Date: 8/6/22
Miles: 5.5
Total Miles: 5.5
Fifty miles east of Portland, Oregon, a snow-capped cathedral of glacier and stone holds a blue sky atop its broad shoulders. Even on a sunny day in August, ski lifts spin skiers to the only place in North America where turns can be had all 12 months of the year. But even that may not be Mount Hood’s most well known feature. That honor belongs to a place that has haunted people’s dreams for 42 years.

Sitting just beneath a ski area that extends up onto the Palmer Glacier, Timberline Lodge has been giving people nightmares ever since Stanley Kubrick’s 1980 thriller masterpiece, The Shining, introduced us to it with its opening scene.
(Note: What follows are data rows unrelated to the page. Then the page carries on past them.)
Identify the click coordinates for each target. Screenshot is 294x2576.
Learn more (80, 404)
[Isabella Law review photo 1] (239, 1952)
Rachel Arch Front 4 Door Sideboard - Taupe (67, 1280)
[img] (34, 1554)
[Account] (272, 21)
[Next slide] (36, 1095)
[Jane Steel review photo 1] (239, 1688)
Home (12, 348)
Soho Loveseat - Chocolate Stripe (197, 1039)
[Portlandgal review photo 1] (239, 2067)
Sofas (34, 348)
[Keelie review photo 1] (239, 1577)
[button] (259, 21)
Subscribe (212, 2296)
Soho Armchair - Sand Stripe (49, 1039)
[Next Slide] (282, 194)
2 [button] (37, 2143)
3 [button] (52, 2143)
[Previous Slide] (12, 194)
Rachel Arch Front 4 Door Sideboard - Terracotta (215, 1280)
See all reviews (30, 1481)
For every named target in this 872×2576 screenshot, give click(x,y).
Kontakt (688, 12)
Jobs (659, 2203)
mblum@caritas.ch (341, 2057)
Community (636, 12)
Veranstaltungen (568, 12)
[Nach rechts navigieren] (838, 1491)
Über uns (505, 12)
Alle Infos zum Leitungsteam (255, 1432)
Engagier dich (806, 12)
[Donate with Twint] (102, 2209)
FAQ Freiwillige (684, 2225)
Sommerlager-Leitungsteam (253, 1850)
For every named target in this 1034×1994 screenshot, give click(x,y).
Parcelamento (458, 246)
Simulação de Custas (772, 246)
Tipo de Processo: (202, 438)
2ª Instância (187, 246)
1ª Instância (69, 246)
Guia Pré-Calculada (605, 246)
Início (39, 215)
Though it was only used for the outside shots of the movie’s infamous Overlook Hotel, it’s a hard association to shake free from your brain when you see it in real life for the first time.
The lodge also marks the most common starting point for the Timberline Trail, a 41-mile loop around Mount Hood that rises and falls to the bottom of each river basin draining the glaciers that cling to its upper slopes. Like its companions to the north—the Loowit Trail around Mount Saint Helens and the Wonderland Trail around Mount Rainier—it is a rare opportunity to see a massive volcano up close and from all sides.
Constructed by the Civilian Conservation Corps and completed in 1938—the same year that Timberline Lodge opened to the public—it takes only a few minutes of walking away from memories of The Shining to realize how dynamic a landscape the trail is navigating through.
Glaciers expanding and contracting, rivers swelling and receding, and shifting sands of once large stone now ground to dust fine enough to fall through an hourglass. It is nature’s Etch-a-Sketch. For as static as a mountain this massive may seem from afar, up close it is quite the opposite, where each visit yields some new permutation of experience.
When Ace and I set out from Timberline Lodge late on a lazy afternoon onto this ever-changing trail, it wasn’t without a note of nostalgia. Six years ago, at the same spot, I waved goodbye to her one final time on my journey from Mexico to Canada along the Pacific Crest Trail, a trail that briefly shares tread with the Timberline Trail on the south and west side of Mount Hood. Softening the blow was the fact that, in her place, my Mom would be walking beside me, along the very same miles we now finally strolled together under the afternoon sunshine.
Revisiting trails for a second time sometimes triggers a strange, and unnerving daydream. Not exactly the stuff of Kubrick’s nightmare, but an unsettling, albeit transient, thought. That after all I’ve seen of wilderness and beauty, of trails and mountains, I’ll wake up and realize that it was all just a dream.
From the cozy warmth of my hammock, strung between trees on the edge of a flowery alpine meadow, I look out from my proverbial front porch at what looks like it must surely be torn from the pages of such a dream. The shining of sunset, bathing the flanks of Mount Hood and its freckled face of snow and stone in a warm blanket of oranges and reds. The dream, prolonged—at least for one more day.